[Data entries]
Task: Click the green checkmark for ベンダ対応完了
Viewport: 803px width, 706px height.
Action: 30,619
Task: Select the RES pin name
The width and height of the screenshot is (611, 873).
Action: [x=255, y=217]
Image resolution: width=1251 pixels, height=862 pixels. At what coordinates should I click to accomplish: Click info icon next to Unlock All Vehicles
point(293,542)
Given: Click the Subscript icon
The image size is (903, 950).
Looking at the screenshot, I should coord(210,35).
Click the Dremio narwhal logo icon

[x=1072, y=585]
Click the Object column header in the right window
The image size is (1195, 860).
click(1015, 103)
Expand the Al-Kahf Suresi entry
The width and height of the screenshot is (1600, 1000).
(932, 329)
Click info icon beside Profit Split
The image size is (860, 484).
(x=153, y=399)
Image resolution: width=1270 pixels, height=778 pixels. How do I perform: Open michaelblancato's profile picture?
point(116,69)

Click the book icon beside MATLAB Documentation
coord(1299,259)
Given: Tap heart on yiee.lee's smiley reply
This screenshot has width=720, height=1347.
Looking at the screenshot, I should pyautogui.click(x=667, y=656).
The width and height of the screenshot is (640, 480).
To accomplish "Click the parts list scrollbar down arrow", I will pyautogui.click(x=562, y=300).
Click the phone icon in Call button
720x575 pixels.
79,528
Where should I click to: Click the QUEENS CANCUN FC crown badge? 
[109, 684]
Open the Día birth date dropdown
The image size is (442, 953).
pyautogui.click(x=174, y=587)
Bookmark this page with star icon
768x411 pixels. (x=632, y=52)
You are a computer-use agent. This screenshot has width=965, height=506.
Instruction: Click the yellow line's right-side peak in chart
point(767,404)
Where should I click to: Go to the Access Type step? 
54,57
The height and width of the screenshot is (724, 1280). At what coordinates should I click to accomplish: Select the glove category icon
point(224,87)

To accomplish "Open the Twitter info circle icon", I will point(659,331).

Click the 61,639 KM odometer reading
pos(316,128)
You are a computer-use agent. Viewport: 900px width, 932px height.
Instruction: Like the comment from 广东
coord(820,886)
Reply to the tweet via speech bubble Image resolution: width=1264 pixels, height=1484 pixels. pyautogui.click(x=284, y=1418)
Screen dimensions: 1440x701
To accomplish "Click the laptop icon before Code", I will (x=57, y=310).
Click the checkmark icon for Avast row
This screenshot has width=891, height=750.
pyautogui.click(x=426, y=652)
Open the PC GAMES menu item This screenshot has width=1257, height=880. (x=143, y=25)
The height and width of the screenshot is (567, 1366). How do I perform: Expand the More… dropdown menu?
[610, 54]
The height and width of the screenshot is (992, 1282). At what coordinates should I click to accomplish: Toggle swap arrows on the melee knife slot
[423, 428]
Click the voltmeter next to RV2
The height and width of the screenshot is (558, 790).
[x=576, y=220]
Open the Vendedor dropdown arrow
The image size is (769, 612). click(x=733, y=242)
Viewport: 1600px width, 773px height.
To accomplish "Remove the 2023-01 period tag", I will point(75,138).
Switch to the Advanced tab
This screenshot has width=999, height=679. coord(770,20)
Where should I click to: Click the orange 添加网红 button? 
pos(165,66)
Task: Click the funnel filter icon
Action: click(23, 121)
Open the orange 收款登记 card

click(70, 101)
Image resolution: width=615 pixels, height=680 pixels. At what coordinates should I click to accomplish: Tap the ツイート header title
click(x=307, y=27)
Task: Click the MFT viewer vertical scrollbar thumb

### Activity
Your answer consists solely of the lines from the top of the records above through the line that contains "Given: Tap heart on yiee.lee's smiley reply", each echoed exactly.

### Task solution
Task: Click the green checkmark for ベンダ対応完了
Viewport: 803px width, 706px height.
Action: 30,619
Task: Select the RES pin name
The width and height of the screenshot is (611, 873).
Action: [x=255, y=217]
Image resolution: width=1251 pixels, height=862 pixels. At what coordinates should I click to accomplish: Click info icon next to Unlock All Vehicles
point(293,542)
Given: Click the Subscript icon
The image size is (903, 950).
Looking at the screenshot, I should coord(210,35).
Click the Dremio narwhal logo icon

[x=1072, y=585]
Click the Object column header in the right window
The image size is (1195, 860).
click(1015, 103)
Expand the Al-Kahf Suresi entry
The width and height of the screenshot is (1600, 1000).
(932, 329)
Click info icon beside Profit Split
The image size is (860, 484).
(x=153, y=399)
Image resolution: width=1270 pixels, height=778 pixels. How do I perform: Open michaelblancato's profile picture?
point(116,69)

Click the book icon beside MATLAB Documentation
coord(1299,259)
Given: Tap heart on yiee.lee's smiley reply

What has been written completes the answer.